Instructions to follow:
Write the lines below out exactly, dropping each picture.

BEGIN

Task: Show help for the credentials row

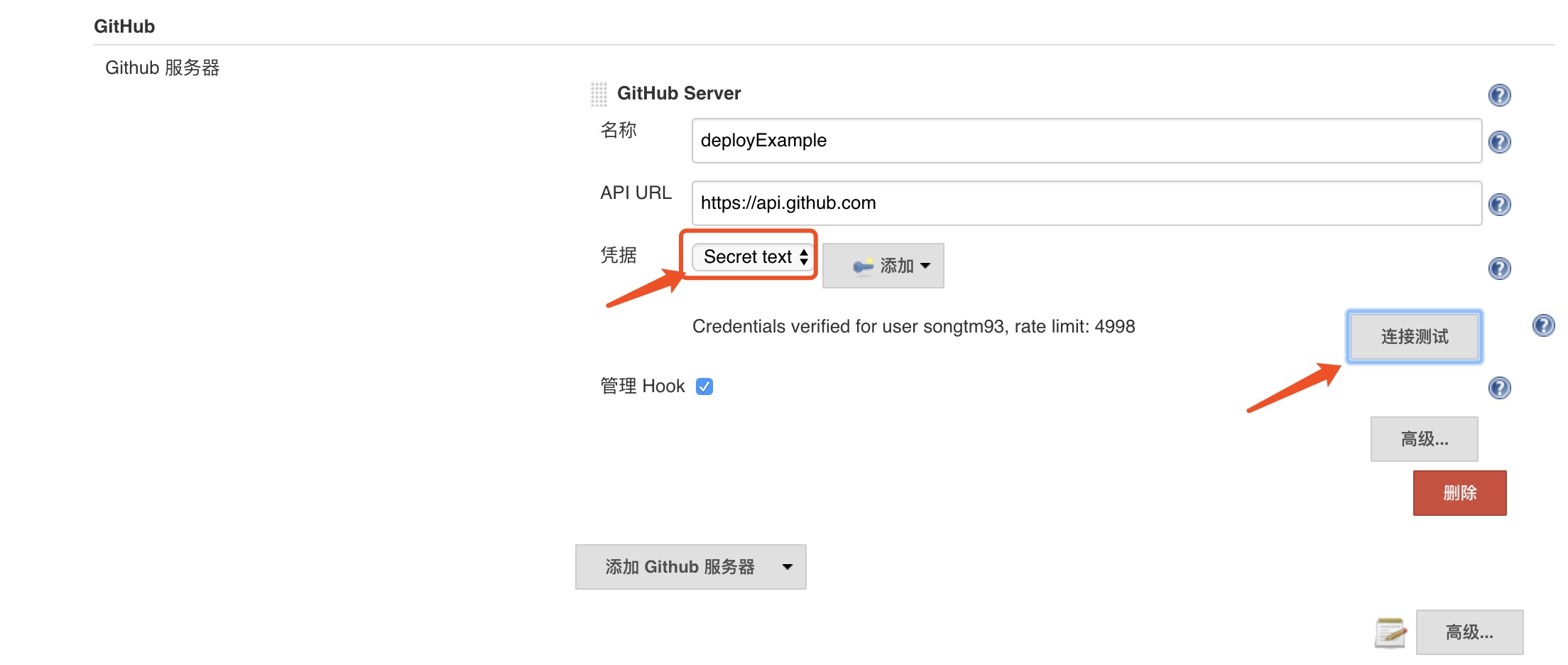Action: (1499, 269)
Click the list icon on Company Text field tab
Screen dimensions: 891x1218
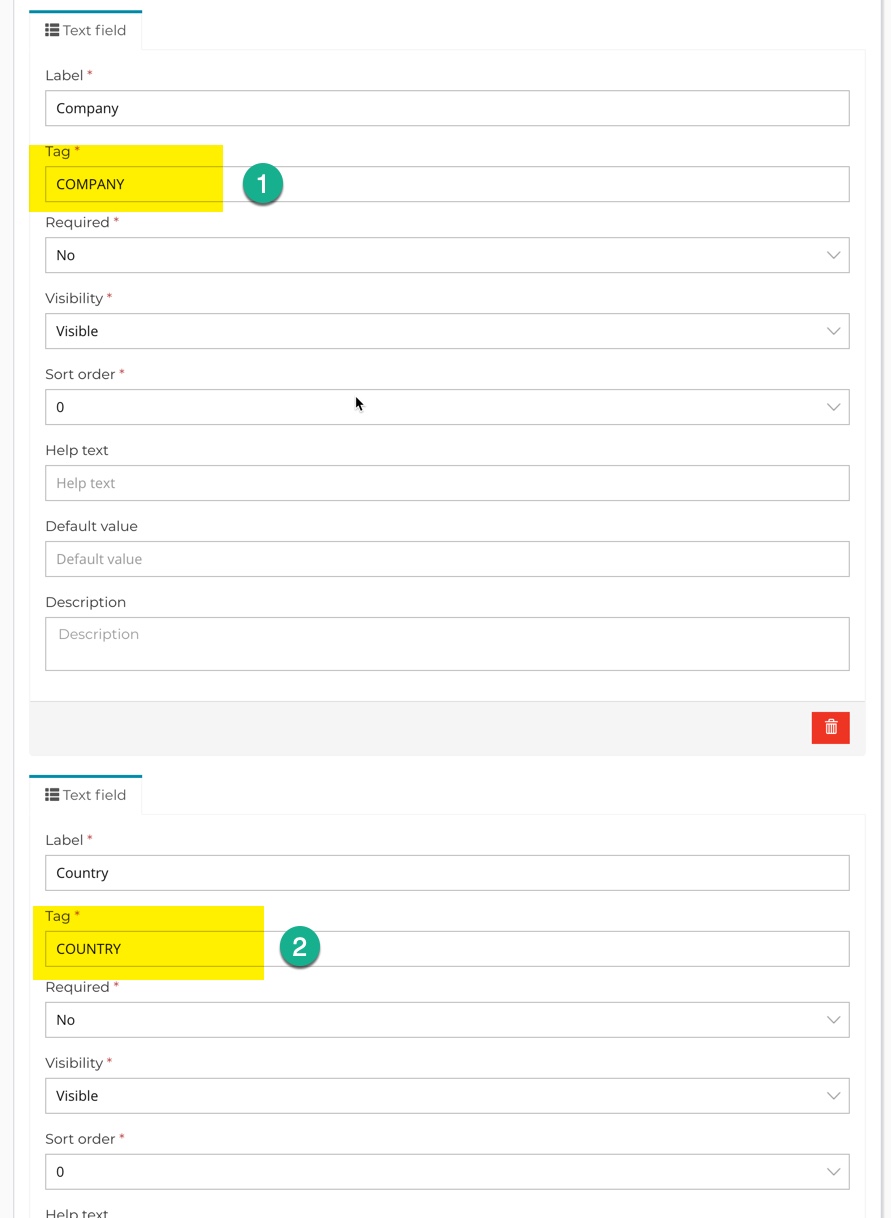tap(52, 30)
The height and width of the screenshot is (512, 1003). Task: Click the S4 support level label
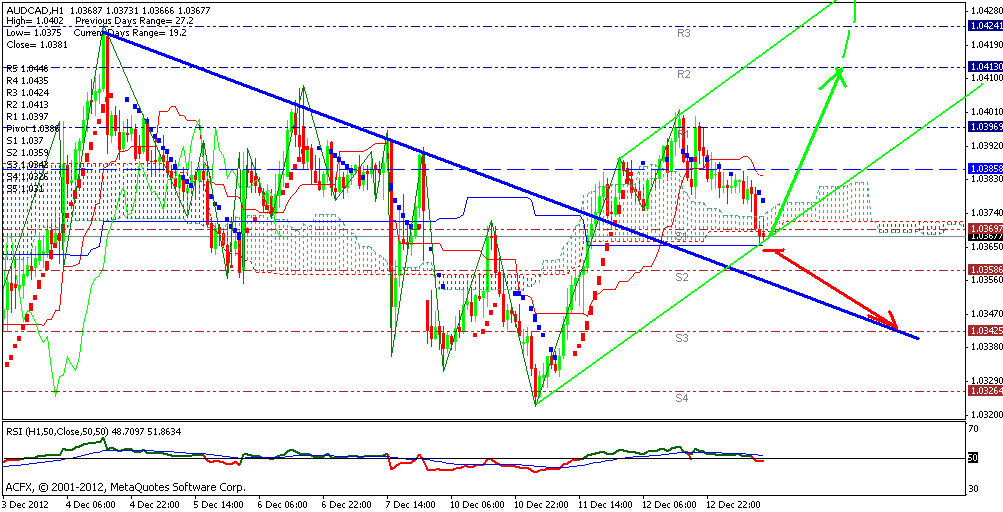pyautogui.click(x=681, y=398)
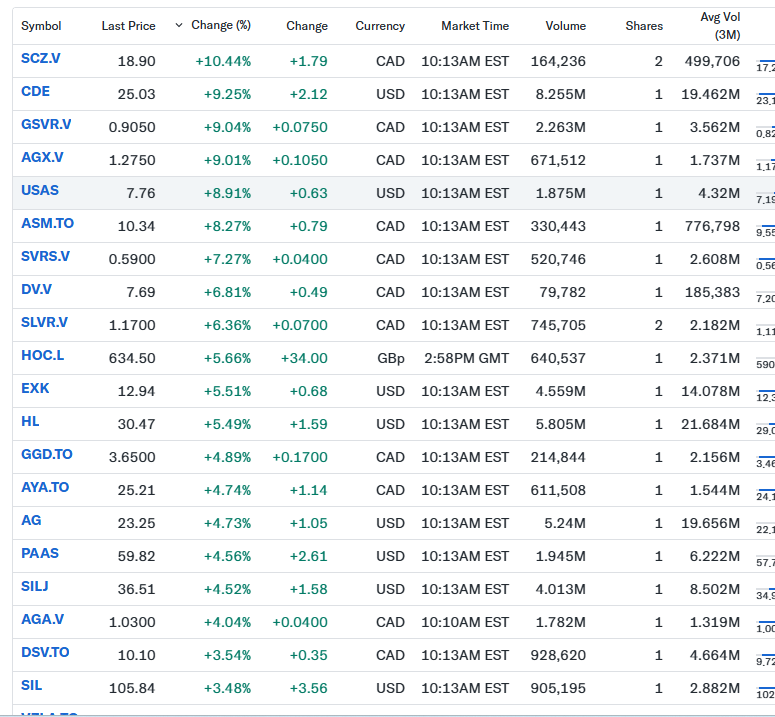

END

Answer to this exercise:
Task: Show help for the credentials row

Action: (1499, 269)
Click the list icon on Company Text field tab
Screen dimensions: 891x1218
tap(52, 30)
The height and width of the screenshot is (512, 1003). Task: Click the S4 support level label
pyautogui.click(x=681, y=398)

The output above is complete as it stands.